2. Tear the croissants or breads into pieces, and then divide into 4 ramekins.
3. Put some amount of raisins on the top of the bread. Set aside.
4. Put the brown sugar and water into a saucepan, and swirl around to help dissolve the sugar before putting the saucepan over a medium high heat.
5. Caramelize the sugar and water mixture by letting it bubble away, without stirring, until it turns a deep amber color.
6. Turn the heat down to low and add the cream, milk, and rum, keep whisking away until everything combined and dissolved.
7. Take off the heat, keep whisking and add in the beaten eggs.
8. Pour the custard over the breads and slightly press it down to steep and absorb the custard.

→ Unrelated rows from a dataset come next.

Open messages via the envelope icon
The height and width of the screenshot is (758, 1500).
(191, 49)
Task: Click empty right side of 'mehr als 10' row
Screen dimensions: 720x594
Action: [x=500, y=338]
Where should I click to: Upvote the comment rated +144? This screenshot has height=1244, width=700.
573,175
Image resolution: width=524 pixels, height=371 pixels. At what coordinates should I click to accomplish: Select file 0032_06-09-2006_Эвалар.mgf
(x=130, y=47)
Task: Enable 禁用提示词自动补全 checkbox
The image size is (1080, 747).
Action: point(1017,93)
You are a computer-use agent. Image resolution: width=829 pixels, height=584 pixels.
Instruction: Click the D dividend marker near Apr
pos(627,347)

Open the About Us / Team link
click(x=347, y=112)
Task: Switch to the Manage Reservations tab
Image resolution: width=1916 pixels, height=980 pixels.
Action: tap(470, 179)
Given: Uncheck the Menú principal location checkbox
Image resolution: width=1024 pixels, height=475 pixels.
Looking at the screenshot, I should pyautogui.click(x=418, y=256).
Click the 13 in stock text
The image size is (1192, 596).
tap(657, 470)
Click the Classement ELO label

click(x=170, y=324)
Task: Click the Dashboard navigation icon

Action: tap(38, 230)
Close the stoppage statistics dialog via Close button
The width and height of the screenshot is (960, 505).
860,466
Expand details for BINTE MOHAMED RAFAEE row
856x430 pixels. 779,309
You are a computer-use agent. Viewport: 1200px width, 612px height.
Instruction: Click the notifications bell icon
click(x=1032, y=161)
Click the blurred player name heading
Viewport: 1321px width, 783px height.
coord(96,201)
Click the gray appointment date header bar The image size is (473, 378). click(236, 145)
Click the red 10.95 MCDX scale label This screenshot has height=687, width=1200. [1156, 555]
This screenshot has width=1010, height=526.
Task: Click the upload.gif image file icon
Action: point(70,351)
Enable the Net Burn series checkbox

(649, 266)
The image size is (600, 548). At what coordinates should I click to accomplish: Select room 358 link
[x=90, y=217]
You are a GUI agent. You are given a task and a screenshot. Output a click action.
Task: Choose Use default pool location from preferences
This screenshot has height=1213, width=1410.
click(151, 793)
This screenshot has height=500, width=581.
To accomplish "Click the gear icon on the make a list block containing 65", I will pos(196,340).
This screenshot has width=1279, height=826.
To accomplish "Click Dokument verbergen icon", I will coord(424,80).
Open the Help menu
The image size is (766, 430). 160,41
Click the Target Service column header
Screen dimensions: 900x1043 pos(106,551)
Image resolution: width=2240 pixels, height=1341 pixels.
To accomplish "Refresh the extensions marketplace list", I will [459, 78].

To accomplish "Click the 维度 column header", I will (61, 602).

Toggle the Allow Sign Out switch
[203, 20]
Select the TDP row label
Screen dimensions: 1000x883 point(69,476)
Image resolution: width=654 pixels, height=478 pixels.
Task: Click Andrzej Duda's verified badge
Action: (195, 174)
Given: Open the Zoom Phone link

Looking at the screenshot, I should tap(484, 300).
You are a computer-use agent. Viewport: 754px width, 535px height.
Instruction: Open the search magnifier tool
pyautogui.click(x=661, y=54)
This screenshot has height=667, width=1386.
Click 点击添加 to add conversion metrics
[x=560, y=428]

9. Bake it in the preheated oven for about 20 minutes or until it sets.

做法:
1. 预热烤箱至 180°C / 350°F.
2. 将牛角面包或土司切成小块,然后分配至4个烤模里。
3. 在面包上放适量的葡萄干。备用。
4. 将红糖和水放入一个小锅里, 在开火前稍为晃动锅子以帮助溶解糖。
5. 用中火将糖和水煮开,其间稍微晃动锅子但不能搅拌。将焦糖煮至深琥珀色。
6. 把火转小,加入鲜奶油,牛奶及兰姆酒,不停的搅拌至完全结合及溶解。
7. 熄火,继续搅拌,加入打好的鸡蛋。
8. 将蛋糊均匀的倒入面包中,稍微压一压以让面包吸收蛋糊。
9. 送入预热烤箱,大约烘烤20分钟至熟透。